You can't write the book. You can't produce the show. You can't lose the weight. You can't inspire the kids in your classroom. You can't make the team. You can't create the thing that doesn't exist yet.
In a world of social media and screenshots, your self-talk is the only conversation you can fully guarantee won't be shared if you don't want it to be. And if it's toxic, I think that's dangerous. And if you let yourself feel safe in it, it'll keep you there.
It is a waste of time to not believe in yourself.
It is a misplacement of your power to only feel valid when someone tells you that you are.
Your self-doubt is hungry for your confidence and joy and purpose. And it will do everything it can to keep you so focused on what you "can't do" that you completely miss your own progress, magic and elevation.
I graduated with honors from a prestigious journalism school with a great job at a great television station. I got a ridiculous number of amazing compliments from co-workers, bosses and viewers. I got another good job in a big city.
And it wasn't enough, y'all. It was not enough.
The awards weren't enough.
Even after I felt the pride in Birmingham that night, the thought of "no one good must have entered this year" and "this is a fluke" floated in.
I treated my own job title like a dirty word because I didn't think I was good enough to claim it. Think about that. Crazy.

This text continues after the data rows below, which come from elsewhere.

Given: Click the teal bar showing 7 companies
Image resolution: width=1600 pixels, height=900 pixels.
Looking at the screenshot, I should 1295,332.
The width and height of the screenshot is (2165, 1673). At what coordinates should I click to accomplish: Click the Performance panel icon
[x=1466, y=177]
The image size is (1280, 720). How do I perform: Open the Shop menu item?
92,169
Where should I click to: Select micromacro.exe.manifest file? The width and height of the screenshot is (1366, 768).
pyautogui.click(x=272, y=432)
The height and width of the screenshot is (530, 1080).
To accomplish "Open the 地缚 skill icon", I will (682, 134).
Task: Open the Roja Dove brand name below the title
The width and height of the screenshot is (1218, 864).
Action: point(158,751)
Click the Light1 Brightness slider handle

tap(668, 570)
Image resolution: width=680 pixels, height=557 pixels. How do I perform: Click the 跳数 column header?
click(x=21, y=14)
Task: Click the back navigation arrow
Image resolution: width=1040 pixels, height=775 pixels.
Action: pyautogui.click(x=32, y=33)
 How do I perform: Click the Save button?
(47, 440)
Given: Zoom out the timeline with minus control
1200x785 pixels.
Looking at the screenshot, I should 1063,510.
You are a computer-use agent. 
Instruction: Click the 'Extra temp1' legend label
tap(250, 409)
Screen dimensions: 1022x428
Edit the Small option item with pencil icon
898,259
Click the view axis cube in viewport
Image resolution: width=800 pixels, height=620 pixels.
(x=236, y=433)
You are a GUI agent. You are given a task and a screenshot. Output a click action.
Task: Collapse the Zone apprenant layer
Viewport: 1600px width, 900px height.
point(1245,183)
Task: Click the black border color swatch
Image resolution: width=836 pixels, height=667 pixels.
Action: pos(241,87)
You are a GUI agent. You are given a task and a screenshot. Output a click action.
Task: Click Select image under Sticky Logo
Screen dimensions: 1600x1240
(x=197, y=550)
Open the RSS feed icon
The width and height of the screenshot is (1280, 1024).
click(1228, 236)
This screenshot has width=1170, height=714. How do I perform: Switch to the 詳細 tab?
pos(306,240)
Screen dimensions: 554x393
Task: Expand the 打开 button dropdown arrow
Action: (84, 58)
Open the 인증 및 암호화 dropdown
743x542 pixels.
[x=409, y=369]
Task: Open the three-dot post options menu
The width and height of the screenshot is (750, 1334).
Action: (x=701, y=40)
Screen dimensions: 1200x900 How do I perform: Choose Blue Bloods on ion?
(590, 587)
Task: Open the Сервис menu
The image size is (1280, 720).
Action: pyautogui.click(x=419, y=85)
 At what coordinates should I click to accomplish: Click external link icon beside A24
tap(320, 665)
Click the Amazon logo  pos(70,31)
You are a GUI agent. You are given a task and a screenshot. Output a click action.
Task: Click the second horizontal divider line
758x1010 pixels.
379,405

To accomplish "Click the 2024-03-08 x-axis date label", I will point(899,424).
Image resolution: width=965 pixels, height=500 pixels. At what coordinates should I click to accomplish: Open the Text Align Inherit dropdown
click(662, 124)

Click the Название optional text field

You have to pluck your self-doubt out like weeds. Wrong thought after wrong thought. Lie after lie. They have to go.
You have to decide that you deserve the good you have and that you were created for the magic you want. You know it deep down.
Even if it scares you, I think it's worth the prayer and boldness to go after the things that fill you up.
You deserve to take up space. Nothing about you is a waste, and no number of mess-ups will ruin your purpose. Not if you decide to fight for it.
Take up your space. Run your race. Stop comparing. Decide to show up, and do what you can.
On dirt roads. In humidity. When people tell you no. When you don't know the answer.
Do it, any way.
Enjoy the celebration when it comes. Lift your own head and keep on taking up the space, when it doesn't.
You are here. You matter. You are a force.
With Love and Glitter,
PS- I'm a little more than two months into being the new girl at my new job, and it's sweet. Not perfect, but sweeter than expected. And I think it has a lot to do with the promise I made to myself to be bigger and more joy-filled than the trophies I eventually unpacked and placed on my bookshelf.